* _Problem description_
Exact copies of the lines from the line containing "Twitter (434, 698)" through the last line of the entries below are the whole answer.

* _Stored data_
════════════════════

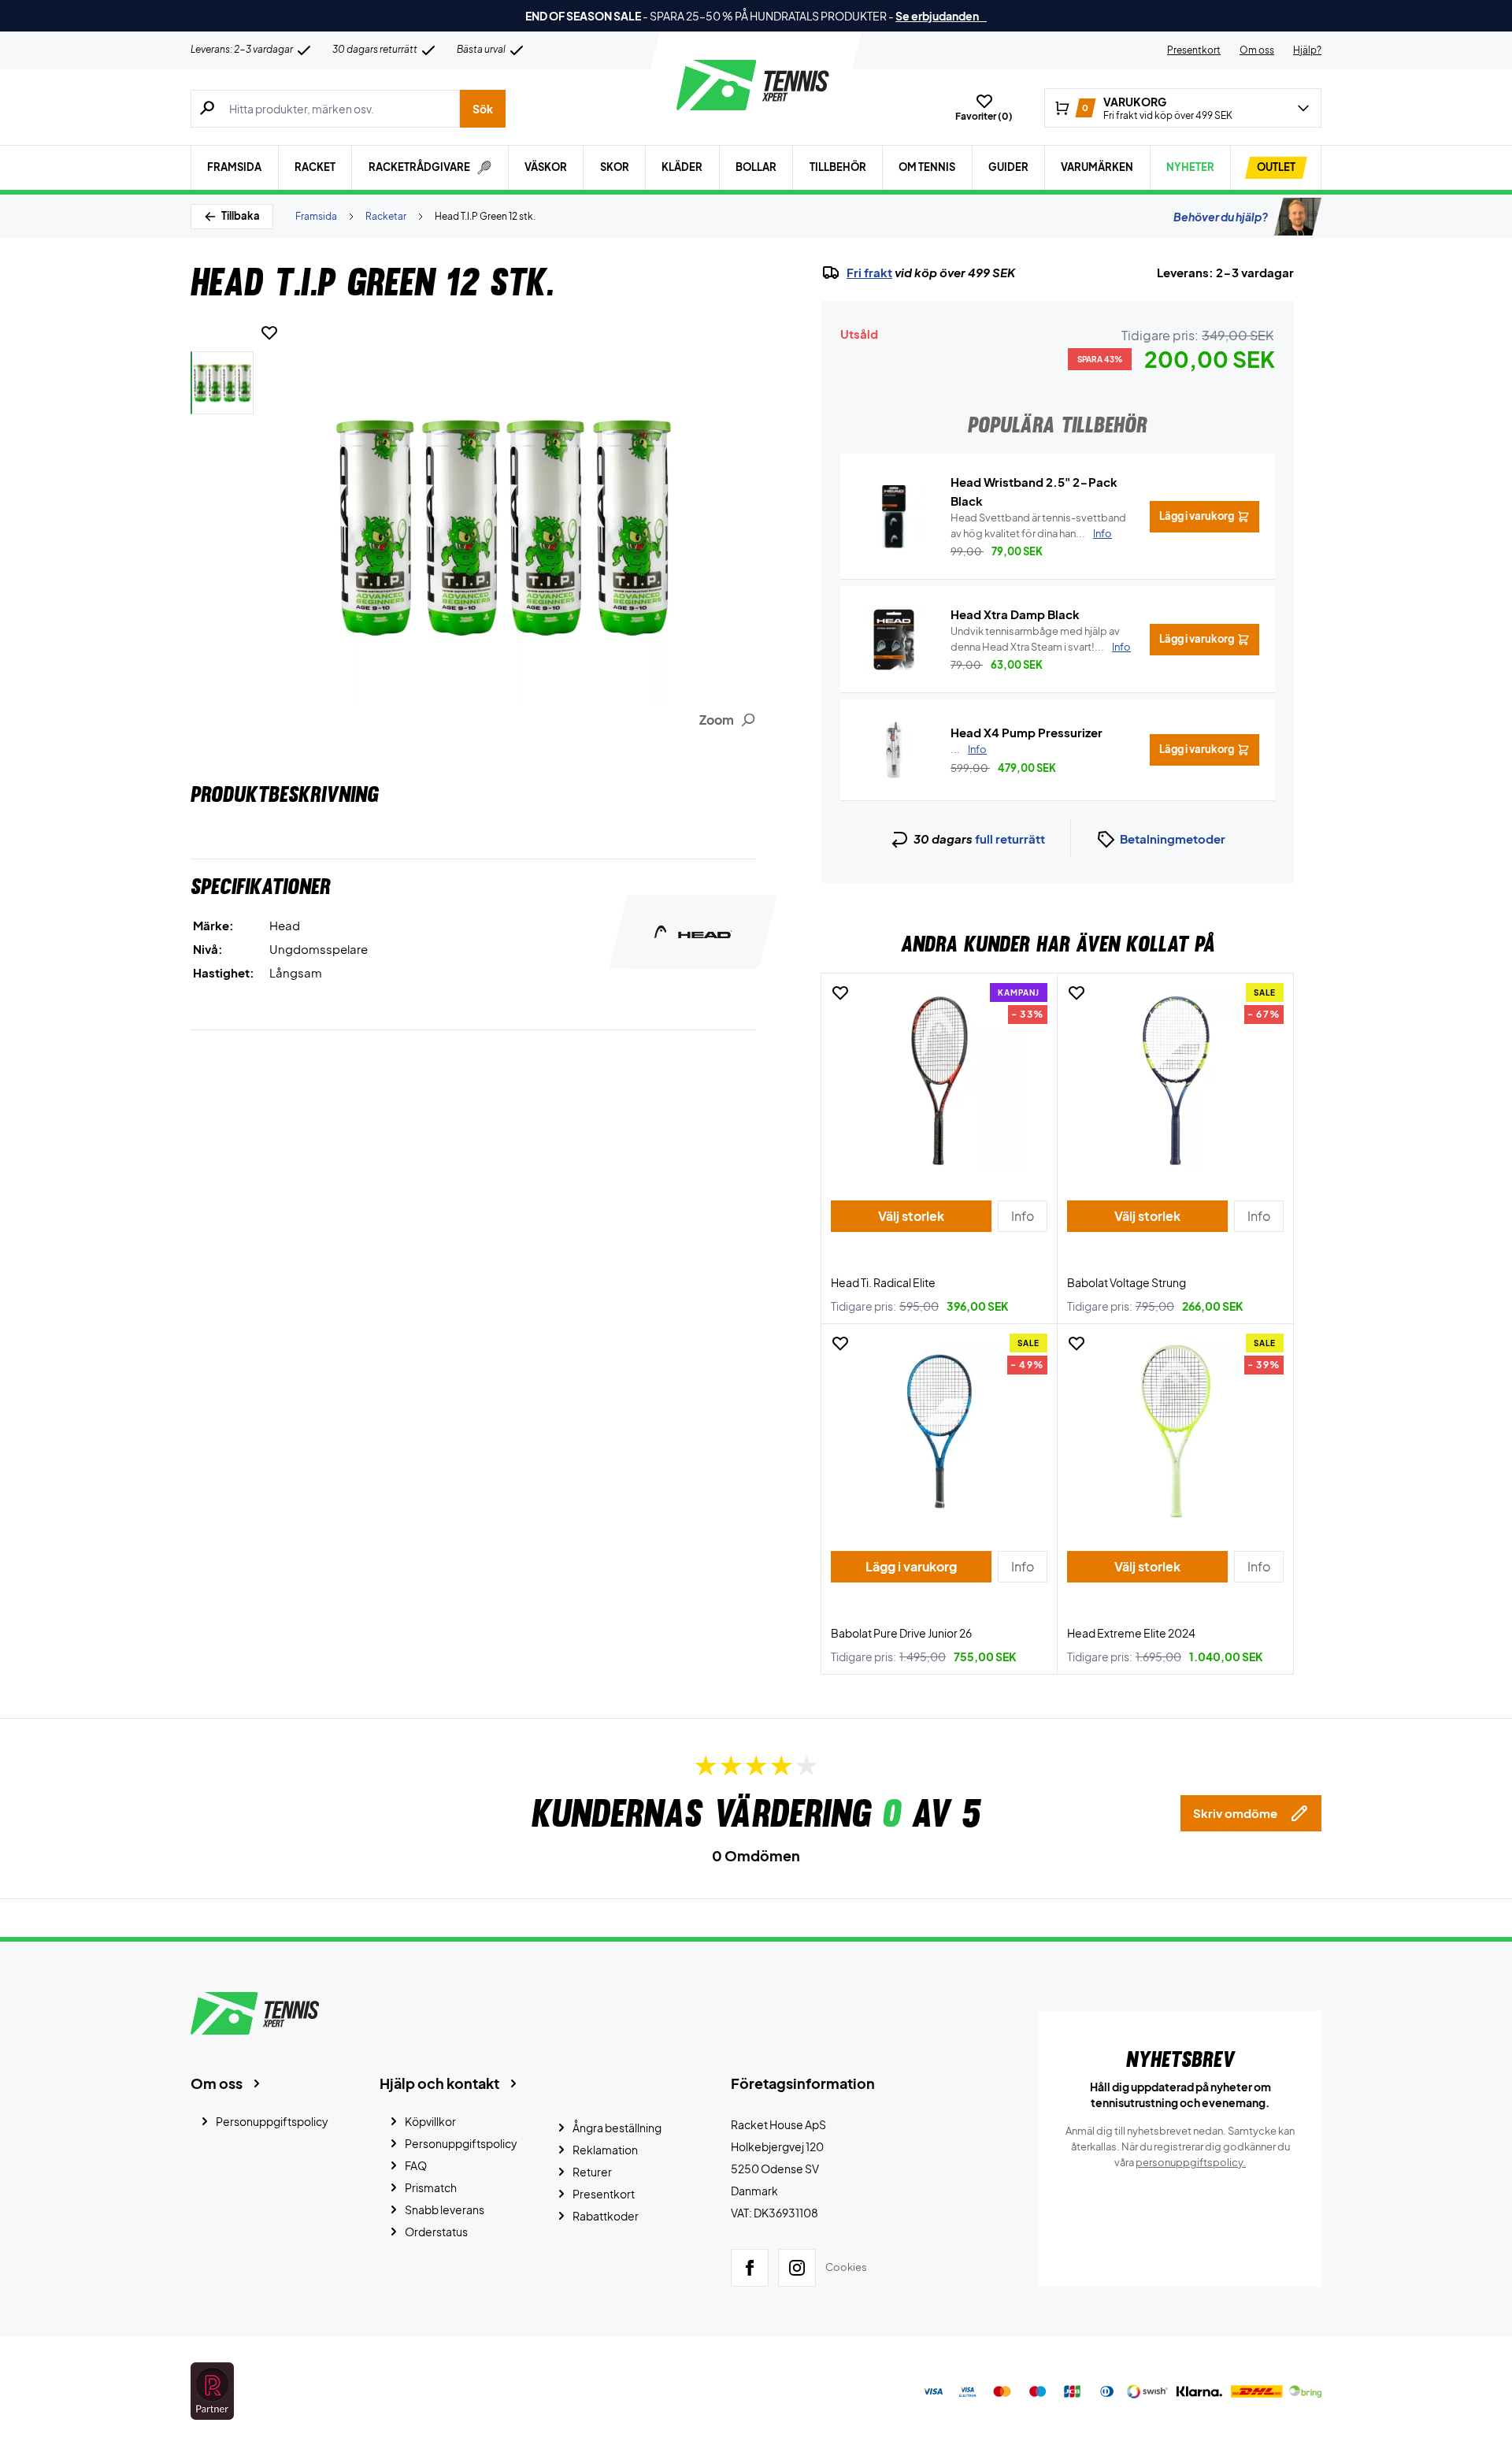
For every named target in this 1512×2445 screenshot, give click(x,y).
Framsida (234, 167)
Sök (482, 109)
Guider (1008, 167)
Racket (315, 167)
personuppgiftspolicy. (1191, 2162)
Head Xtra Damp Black (1015, 614)
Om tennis (927, 167)
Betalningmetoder (1172, 838)
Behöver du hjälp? (1220, 217)
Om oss (1257, 50)
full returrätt (1010, 838)
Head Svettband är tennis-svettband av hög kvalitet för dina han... (1038, 525)
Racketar (385, 216)
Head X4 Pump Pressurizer (1026, 732)
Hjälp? (1307, 50)
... (969, 749)
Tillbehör (838, 167)
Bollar (756, 167)
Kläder (682, 167)
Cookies (846, 2267)
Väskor (545, 167)
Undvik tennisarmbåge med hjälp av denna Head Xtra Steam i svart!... (1041, 639)
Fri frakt (869, 272)
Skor (614, 167)
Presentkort (1194, 50)
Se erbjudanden (941, 16)
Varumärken (1097, 167)
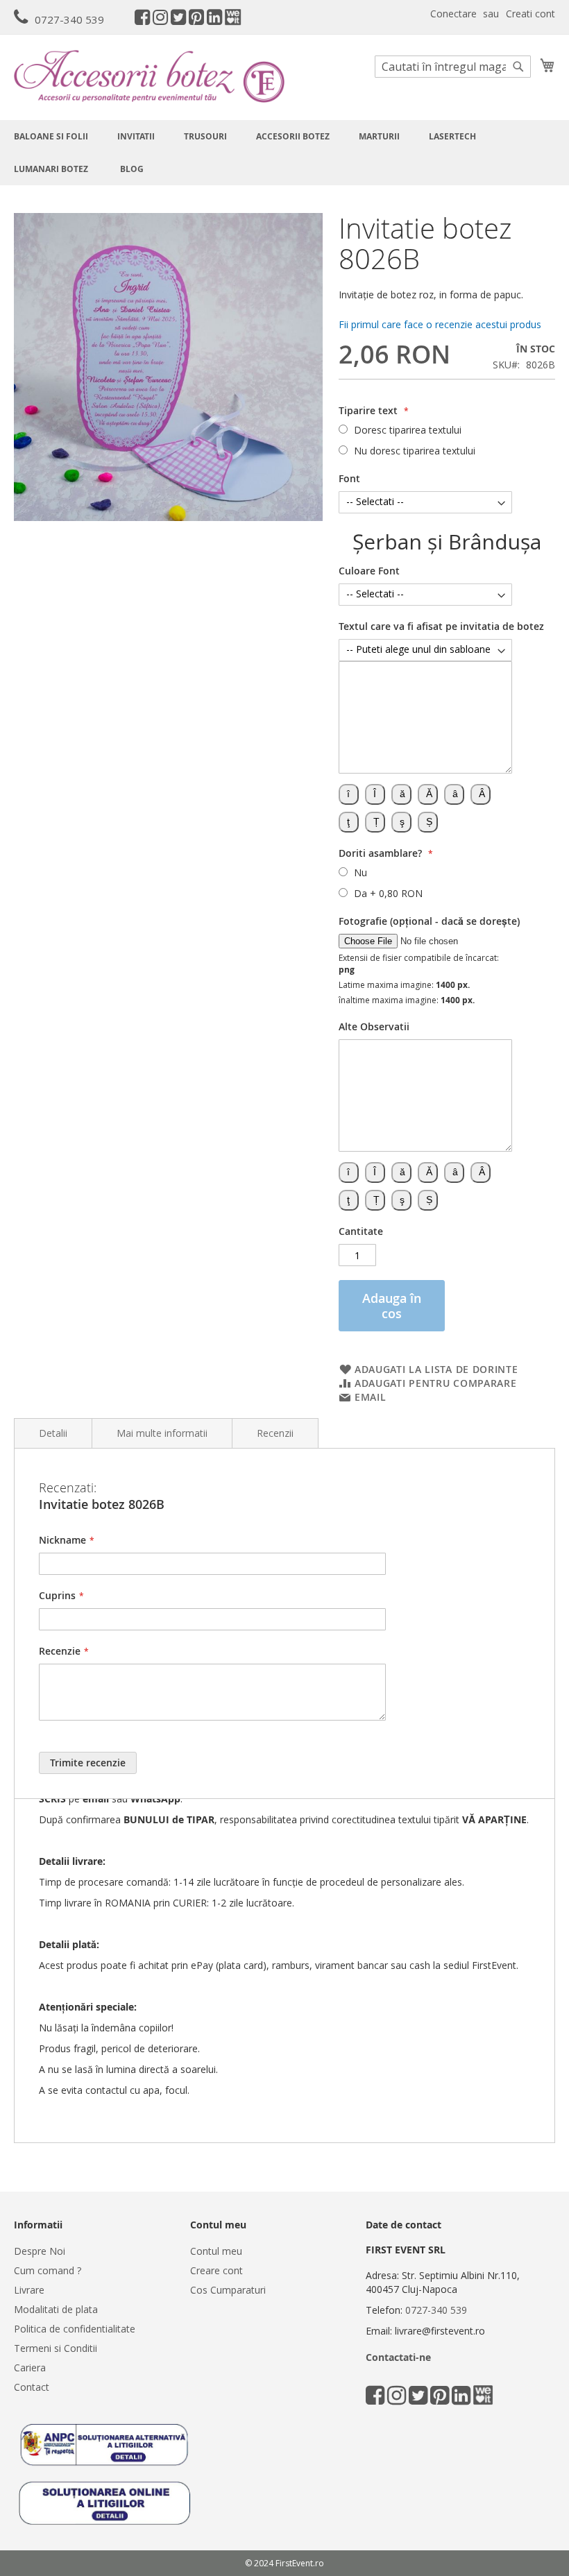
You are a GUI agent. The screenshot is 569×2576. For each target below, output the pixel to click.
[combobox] (453, 67)
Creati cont (530, 13)
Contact (31, 2387)
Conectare (453, 13)
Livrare (29, 2289)
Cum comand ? (47, 2270)
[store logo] (149, 76)
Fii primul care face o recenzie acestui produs (440, 324)
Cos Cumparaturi (228, 2289)
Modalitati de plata (56, 2309)
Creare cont (216, 2270)
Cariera (30, 2367)
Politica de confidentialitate (74, 2328)
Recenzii (275, 1433)
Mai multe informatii (162, 1433)
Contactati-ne (398, 2357)
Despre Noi (39, 2251)
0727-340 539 (69, 19)
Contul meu (216, 2251)
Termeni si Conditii (55, 2348)
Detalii (53, 1433)
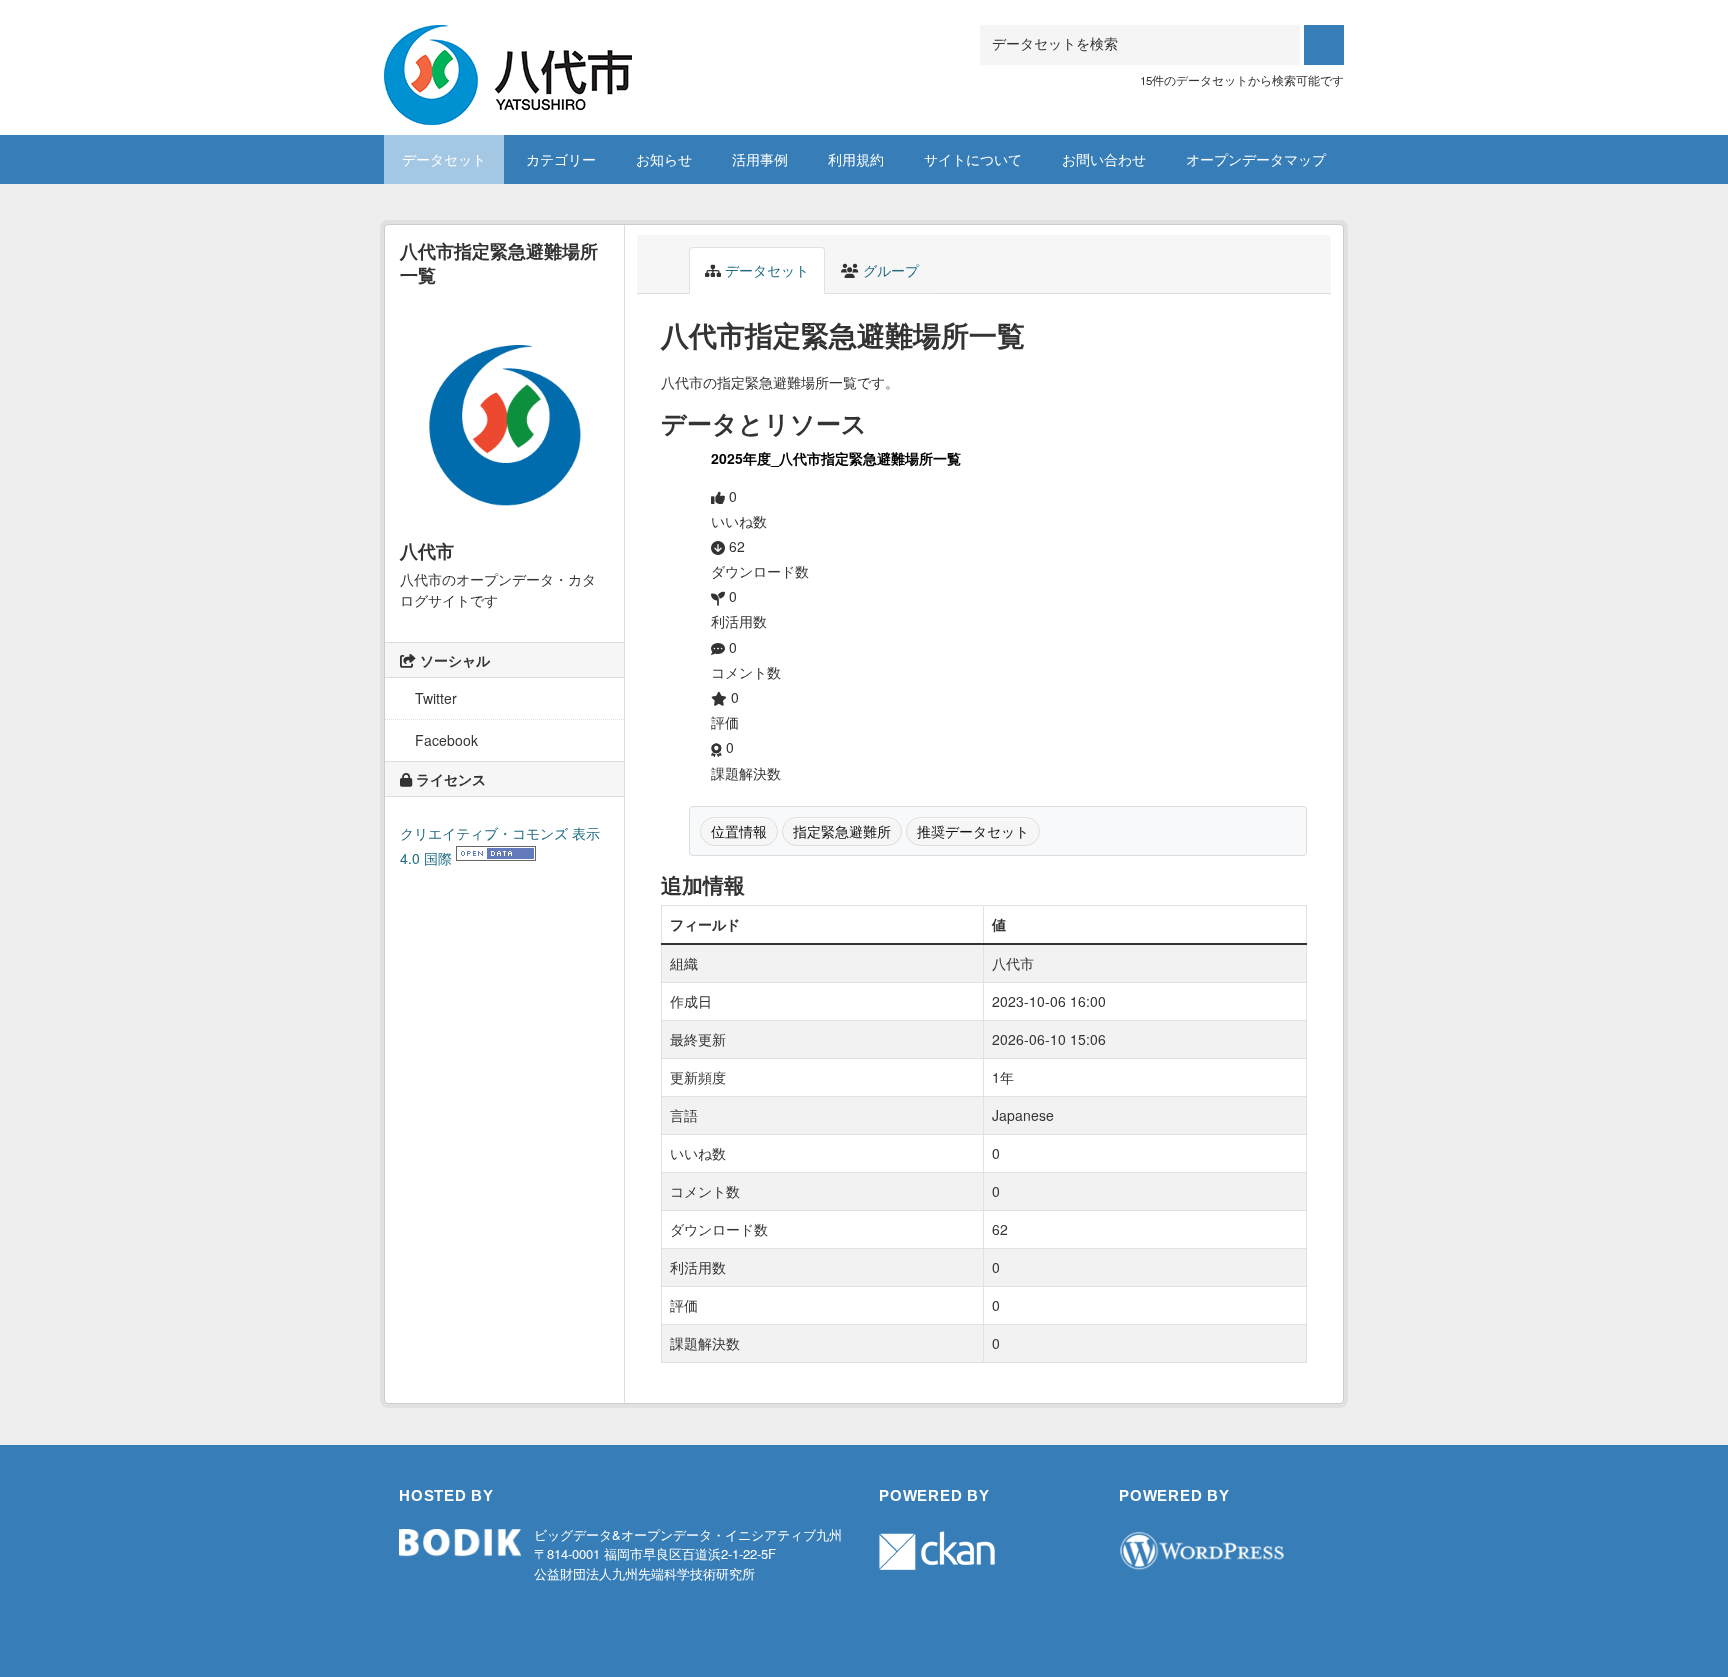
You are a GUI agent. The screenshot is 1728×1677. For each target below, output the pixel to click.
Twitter (434, 698)
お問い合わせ (1104, 159)
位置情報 (739, 831)
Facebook (444, 740)
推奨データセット (973, 831)
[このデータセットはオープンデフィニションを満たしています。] (496, 858)
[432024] (508, 49)
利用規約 (856, 159)
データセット (444, 159)
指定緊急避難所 (842, 831)
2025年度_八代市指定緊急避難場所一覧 (836, 458)
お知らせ (664, 159)
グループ (889, 270)
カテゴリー (561, 159)
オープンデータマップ (1256, 159)
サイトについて (973, 159)
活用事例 (760, 159)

════════════════════

* _Expected output_
Twitter (434, 698)
お問い合わせ (1104, 159)
位置情報 (739, 831)
Facebook (444, 740)
推奨データセット (973, 831)
[このデータセットはオープンデフィニションを満たしています。] (496, 858)
[432024] (508, 49)
利用規約 (856, 159)
データセット (444, 159)
指定緊急避難所 (842, 831)
2025年度_八代市指定緊急避難場所一覧 (836, 458)
お知らせ (664, 159)
グループ (889, 270)
カテゴリー (561, 159)
オープンデータマップ (1256, 159)
サイトについて (973, 159)
活用事例 (760, 159)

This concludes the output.